You can netboot all of the Zeros from the main Pi’s, but keep in mind you’d be sharing a single sdcard between 5 operating systems. It’s cool to see, if you have the time, but it might not be an ideal long term solution. apt upgrade on 5 nodes took about an hour. YMMV since sdcards come in a variety of speeds.

Netboot instructions here

Once all the sdcards are flashed, (or netboot shares copied), make sure to touch /boot/ssh on each node to enable remote access.

Connecting to the Pis

Place your Zeros in the ClusterHat’s ports and attach the ClusterHat to the main Pi.

Boot up the main Pi, SSH in, and supply power to the Zeros with:

clusterctrl up p{1,2,3,4}

Let’s talk about the CNAT image. The Zeros aren’t directly accessible from your main LAN. Instead of SSHing to the main Pi, then SSHing again to each Zero, we can simplify the process by setting the main Pi, which is on your direct physical network, as an SSH ProxyJump.
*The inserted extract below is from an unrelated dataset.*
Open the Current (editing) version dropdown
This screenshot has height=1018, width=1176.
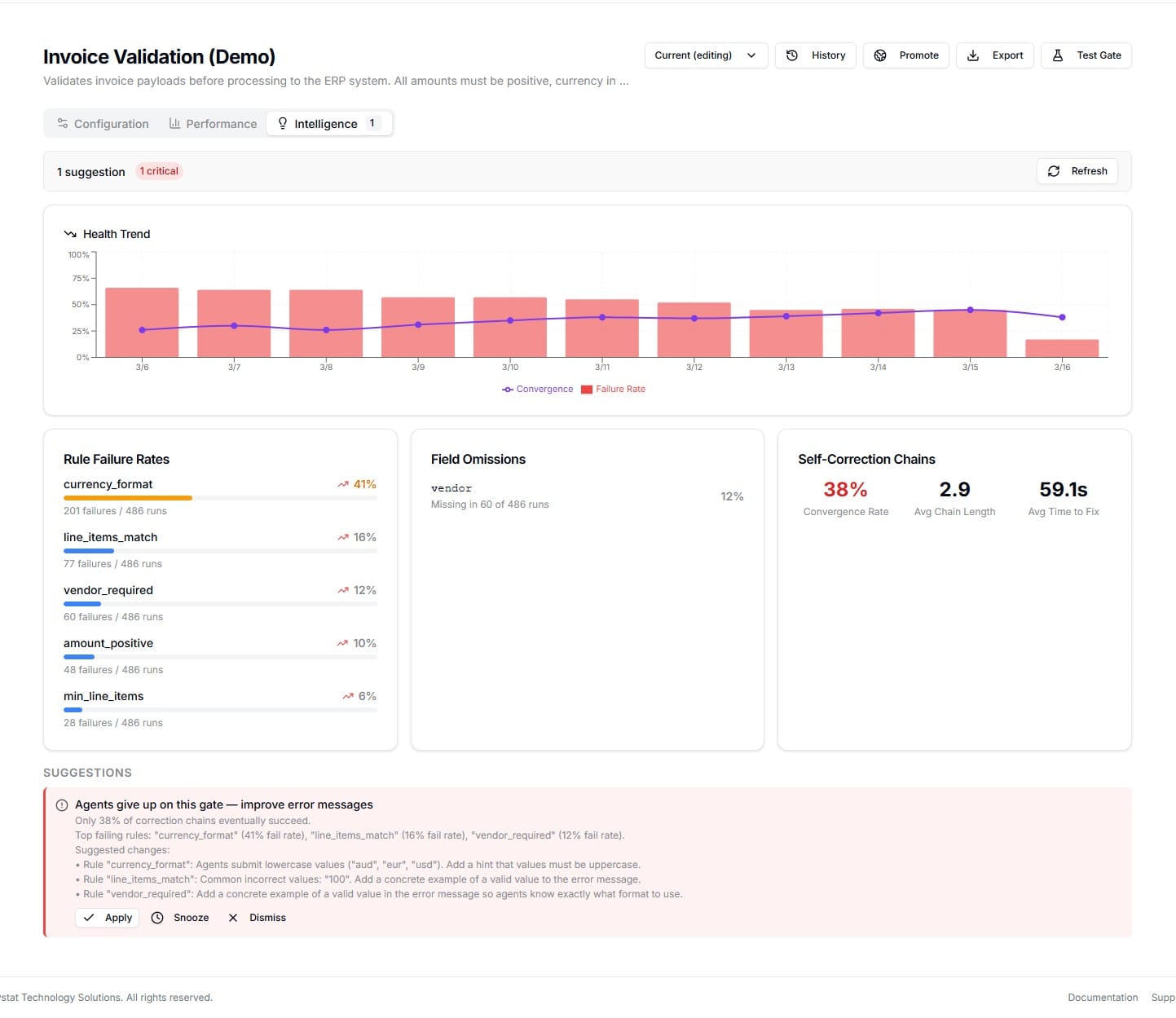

In your ~/.ssh/config file, put in the following, with modifications for your hostnames and IPs, of course:

Host *.chappa.ai
  ProxyJump hammond
  User Pi

Host hammond.chappa.ai
    HostName 192.168.42.10

Host oneil.chappa.ai
    HostName 172.19.181.1

Host carter.chappa.ai
    HostName 172.19.181.2

Host tealc.chappa.ai
    HostName 172.19.181.3

Host danieljackson.chappa.ai
    HostName 172.19.181.4

You can then copy your ssh public key to each host with:

for name in {hammond,oneil,carter,tealc,danieljackson}.chappa.ai ; do
  ssh-copy-id -i ~/.ssh/id_ed25519 "${name}"
done

Enter your passwords and you should now be set up for password-less ssh, which we’ll need later to continue installing Docker on each node with Ansible.

On each Pi, run through the menu at sudo raspi-config. Spend as much or as little time as you want here. I usually just go with:

System Options

change password
change hostname

Performance Options

reduce gpu memory to 16

Advance Options

expand memory card

Docker Prep With Ansible

Raspberry Pis need to have some options enabled before containers are able to run.
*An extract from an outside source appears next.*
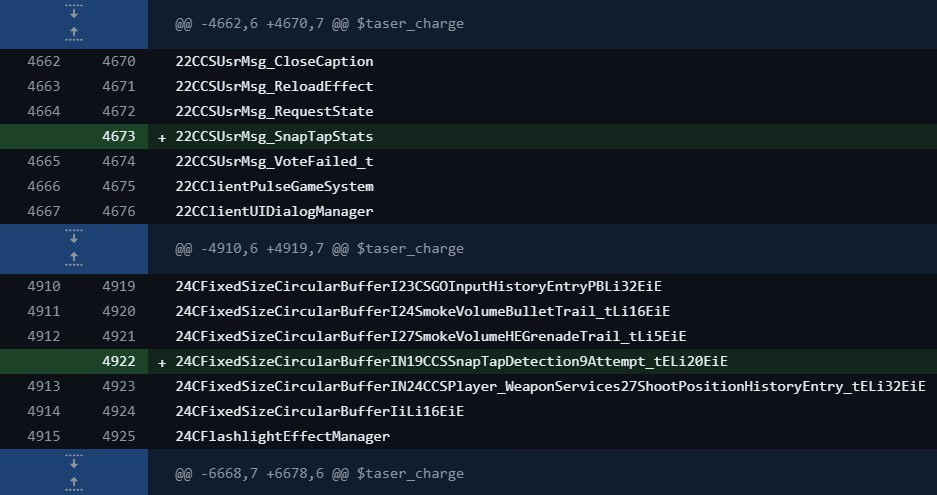
Task: Click the line 22CClientPulseGameSystem
Action: [x=274, y=187]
Later, we’ll append to their /boot/cmdline.txt the following:

cgroup_memory=1 cgroup_enable=memory cgroup_enable=cpuset

This tells the kernel to allow the use of cgroups, or “control groups”. Docker containers are just a scoped set of process and resources on your computer. Containers were around long before Docker, which made the use of Linux Namespaces and CGroups more accessible.

A Small Tangent on Containers

Containers are logical units of Linux kernel features, distributed as tarballs, whose processes are anchored to namespaces and controlled by CGroups.

Why are Namespaces

To create a Namespace for a process, additional flags must be passed to process-creation syscalls. These additional flags can restrict what this process can see and what other processes can see about it

Other things you can namespace

Hostnames
Process IDs
Filesystems
IPC
Networking
User IDs

Why are CGroups

At its most basic? They allow you to control, audit, and limit how your system’s resources are accessed or used.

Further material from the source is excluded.